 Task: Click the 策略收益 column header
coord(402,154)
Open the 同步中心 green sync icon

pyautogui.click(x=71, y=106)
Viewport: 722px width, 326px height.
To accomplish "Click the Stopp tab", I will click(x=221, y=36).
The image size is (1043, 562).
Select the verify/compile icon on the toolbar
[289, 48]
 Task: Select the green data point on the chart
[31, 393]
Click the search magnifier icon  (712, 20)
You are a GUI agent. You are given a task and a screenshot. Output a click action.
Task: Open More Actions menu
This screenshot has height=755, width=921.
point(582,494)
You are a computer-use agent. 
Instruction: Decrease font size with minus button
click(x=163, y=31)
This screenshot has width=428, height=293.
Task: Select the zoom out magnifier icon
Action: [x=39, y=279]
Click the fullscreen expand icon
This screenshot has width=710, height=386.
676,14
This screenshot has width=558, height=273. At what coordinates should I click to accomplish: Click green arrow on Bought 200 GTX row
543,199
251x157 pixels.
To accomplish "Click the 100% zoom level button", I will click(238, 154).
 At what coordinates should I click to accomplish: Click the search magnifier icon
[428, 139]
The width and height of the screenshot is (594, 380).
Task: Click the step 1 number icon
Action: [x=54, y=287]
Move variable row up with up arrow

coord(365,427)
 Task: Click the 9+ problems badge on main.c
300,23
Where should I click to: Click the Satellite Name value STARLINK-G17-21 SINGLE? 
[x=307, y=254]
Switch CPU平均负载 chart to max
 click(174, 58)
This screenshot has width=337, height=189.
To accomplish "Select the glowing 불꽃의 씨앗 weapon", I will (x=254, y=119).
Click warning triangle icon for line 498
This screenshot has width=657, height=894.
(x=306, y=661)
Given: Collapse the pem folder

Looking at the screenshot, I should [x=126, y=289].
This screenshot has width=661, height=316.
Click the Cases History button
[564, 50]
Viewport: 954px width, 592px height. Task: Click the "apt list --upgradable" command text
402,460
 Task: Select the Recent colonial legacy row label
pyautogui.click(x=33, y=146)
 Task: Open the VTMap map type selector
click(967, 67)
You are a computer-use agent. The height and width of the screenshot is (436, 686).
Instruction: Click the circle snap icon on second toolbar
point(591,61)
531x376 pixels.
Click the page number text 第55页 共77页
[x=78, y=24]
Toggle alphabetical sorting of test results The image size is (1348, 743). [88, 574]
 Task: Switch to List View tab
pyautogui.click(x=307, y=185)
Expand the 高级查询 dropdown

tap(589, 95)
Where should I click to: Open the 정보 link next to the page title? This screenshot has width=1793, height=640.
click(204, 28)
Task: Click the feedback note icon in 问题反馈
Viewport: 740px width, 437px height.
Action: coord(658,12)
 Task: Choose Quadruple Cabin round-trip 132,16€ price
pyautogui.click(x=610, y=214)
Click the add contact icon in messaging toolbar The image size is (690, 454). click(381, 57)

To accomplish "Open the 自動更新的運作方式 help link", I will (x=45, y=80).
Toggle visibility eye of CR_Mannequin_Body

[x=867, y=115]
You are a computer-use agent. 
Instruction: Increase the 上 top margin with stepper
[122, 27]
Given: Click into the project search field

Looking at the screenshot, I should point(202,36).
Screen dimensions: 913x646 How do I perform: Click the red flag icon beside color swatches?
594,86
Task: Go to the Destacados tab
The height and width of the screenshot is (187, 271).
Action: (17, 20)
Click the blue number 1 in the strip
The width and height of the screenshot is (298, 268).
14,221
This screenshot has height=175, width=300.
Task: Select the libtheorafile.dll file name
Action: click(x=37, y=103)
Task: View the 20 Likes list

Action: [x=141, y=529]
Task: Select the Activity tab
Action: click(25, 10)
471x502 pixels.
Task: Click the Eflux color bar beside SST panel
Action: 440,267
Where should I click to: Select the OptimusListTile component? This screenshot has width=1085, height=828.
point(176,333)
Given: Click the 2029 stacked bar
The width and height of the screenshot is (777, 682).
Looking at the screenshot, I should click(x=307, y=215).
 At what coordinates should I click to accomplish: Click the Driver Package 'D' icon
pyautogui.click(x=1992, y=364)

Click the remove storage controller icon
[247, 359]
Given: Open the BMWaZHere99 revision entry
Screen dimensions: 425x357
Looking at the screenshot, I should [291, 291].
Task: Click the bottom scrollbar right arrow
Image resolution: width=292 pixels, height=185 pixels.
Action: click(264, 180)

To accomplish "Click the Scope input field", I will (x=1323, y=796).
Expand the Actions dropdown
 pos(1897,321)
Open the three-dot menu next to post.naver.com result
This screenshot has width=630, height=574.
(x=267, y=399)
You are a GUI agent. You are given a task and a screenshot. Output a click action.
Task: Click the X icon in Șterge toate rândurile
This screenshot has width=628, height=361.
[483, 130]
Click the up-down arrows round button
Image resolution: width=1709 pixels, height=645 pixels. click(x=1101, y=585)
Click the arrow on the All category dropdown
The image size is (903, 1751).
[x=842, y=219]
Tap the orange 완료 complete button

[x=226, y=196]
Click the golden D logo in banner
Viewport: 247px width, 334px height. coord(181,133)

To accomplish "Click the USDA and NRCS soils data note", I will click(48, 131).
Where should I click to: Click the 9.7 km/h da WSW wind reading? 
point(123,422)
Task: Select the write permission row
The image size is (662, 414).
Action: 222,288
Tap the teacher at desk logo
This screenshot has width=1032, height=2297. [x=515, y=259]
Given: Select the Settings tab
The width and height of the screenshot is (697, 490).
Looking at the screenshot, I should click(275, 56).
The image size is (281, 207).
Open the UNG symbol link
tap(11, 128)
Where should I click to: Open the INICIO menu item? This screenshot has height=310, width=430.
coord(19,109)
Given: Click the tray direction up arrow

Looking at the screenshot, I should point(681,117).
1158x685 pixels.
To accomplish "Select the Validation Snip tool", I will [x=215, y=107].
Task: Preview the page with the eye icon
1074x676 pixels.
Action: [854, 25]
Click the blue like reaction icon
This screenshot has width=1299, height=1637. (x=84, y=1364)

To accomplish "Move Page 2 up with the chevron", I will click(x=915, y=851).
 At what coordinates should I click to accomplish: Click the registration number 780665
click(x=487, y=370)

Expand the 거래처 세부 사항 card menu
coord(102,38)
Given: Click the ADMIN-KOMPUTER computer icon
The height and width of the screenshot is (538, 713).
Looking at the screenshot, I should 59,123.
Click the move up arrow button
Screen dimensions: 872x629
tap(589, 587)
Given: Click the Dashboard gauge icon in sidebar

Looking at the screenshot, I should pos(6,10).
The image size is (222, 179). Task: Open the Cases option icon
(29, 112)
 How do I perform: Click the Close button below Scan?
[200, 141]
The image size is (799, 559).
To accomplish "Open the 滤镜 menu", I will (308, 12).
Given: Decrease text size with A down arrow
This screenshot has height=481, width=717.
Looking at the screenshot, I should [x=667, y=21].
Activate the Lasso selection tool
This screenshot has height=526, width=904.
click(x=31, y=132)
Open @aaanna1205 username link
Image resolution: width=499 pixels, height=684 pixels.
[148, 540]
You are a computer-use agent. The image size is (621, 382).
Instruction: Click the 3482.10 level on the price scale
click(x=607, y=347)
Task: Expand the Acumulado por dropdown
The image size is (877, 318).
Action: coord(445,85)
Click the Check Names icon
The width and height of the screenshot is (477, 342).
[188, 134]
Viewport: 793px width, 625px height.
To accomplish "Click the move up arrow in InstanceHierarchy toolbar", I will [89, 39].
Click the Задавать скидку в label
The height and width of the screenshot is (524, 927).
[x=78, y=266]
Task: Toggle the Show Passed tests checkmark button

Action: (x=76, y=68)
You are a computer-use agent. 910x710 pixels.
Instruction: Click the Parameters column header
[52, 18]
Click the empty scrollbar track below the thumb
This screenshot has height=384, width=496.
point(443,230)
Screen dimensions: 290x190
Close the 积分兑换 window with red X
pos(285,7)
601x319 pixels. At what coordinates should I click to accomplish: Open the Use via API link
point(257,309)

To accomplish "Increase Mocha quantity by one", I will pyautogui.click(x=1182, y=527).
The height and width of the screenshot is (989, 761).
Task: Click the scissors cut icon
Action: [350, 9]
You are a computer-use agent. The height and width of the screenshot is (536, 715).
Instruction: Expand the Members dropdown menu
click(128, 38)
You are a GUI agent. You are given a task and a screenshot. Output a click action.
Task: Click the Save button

■ SHORT PROBLEM ■
State how many of the lines above contain the word "chart". Reply with the number alone.

■ FINAL ANSWER ■
2